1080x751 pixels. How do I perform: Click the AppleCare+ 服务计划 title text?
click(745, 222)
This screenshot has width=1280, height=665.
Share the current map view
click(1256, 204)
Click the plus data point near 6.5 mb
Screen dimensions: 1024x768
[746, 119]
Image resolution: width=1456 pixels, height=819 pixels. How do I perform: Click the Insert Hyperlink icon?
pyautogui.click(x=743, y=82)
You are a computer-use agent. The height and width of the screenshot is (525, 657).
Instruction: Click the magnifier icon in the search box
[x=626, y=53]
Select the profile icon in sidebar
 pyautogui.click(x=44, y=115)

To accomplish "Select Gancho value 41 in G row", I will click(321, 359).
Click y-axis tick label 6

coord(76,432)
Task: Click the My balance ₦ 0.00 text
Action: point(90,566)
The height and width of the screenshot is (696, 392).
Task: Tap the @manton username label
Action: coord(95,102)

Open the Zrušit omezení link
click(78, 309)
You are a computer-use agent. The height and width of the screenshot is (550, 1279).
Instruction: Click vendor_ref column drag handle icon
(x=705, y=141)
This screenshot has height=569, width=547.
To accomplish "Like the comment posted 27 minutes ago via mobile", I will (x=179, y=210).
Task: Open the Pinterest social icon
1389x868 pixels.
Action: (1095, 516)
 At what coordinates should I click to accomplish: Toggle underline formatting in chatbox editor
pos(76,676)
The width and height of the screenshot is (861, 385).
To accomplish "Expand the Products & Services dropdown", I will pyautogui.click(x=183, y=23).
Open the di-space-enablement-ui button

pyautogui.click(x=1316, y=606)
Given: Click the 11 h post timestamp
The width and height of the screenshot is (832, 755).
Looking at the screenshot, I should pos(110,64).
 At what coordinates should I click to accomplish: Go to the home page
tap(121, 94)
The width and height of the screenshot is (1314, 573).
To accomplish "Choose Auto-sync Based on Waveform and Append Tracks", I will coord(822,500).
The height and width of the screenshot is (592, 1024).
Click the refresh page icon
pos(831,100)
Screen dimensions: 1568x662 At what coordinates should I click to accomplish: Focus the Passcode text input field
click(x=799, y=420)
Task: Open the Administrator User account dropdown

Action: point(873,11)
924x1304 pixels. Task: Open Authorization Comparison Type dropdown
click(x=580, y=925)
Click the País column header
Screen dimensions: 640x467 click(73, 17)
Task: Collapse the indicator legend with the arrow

— Instruction —
Reproduce all the records above, swapping "Instruction" for "Directive" wherever it occurs and leaving everything else unchanged.

— Answer to this problem —
1080x751 pixels. How do I perform: Click the AppleCare+ 服务计划 title text?
click(745, 222)
This screenshot has width=1280, height=665.
Share the current map view
click(1256, 204)
Click the plus data point near 6.5 mb
Screen dimensions: 1024x768
[746, 119]
Image resolution: width=1456 pixels, height=819 pixels. How do I perform: Click the Insert Hyperlink icon?
pyautogui.click(x=743, y=82)
You are a computer-use agent. The height and width of the screenshot is (525, 657).
Directive: Click the magnifier icon in the search box
[x=626, y=53]
Select the profile icon in sidebar
 pyautogui.click(x=44, y=115)

To accomplish "Select Gancho value 41 in G row", I will click(321, 359).
Click y-axis tick label 6

coord(76,432)
Task: Click the My balance ₦ 0.00 text
Action: point(90,566)
The height and width of the screenshot is (696, 392).
Task: Tap the @manton username label
Action: coord(95,102)

Open the Zrušit omezení link
click(78, 309)
You are a computer-use agent. The height and width of the screenshot is (550, 1279).
Directive: Click vendor_ref column drag handle icon
(x=705, y=141)
This screenshot has height=569, width=547.
To accomplish "Like the comment posted 27 minutes ago via mobile", I will (x=179, y=210).
Task: Open the Pinterest social icon
1389x868 pixels.
Action: (1095, 516)
 At what coordinates should I click to accomplish: Toggle underline formatting in chatbox editor
pos(76,676)
The width and height of the screenshot is (861, 385).
To accomplish "Expand the Products & Services dropdown", I will pyautogui.click(x=183, y=23).
Open the di-space-enablement-ui button

pyautogui.click(x=1316, y=606)
Given: Click the 11 h post timestamp
The width and height of the screenshot is (832, 755).
Looking at the screenshot, I should pos(110,64).
 At what coordinates should I click to accomplish: Go to the home page
tap(121, 94)
The width and height of the screenshot is (1314, 573).
To accomplish "Choose Auto-sync Based on Waveform and Append Tracks", I will coord(822,500).
The height and width of the screenshot is (592, 1024).
Click the refresh page icon
pos(831,100)
Screen dimensions: 1568x662 At what coordinates should I click to accomplish: Focus the Passcode text input field
click(x=799, y=420)
Task: Open the Administrator User account dropdown

Action: point(873,11)
924x1304 pixels. Task: Open Authorization Comparison Type dropdown
click(x=580, y=925)
Click the País column header
Screen dimensions: 640x467 click(73, 17)
Task: Collapse the indicator legend with the arrow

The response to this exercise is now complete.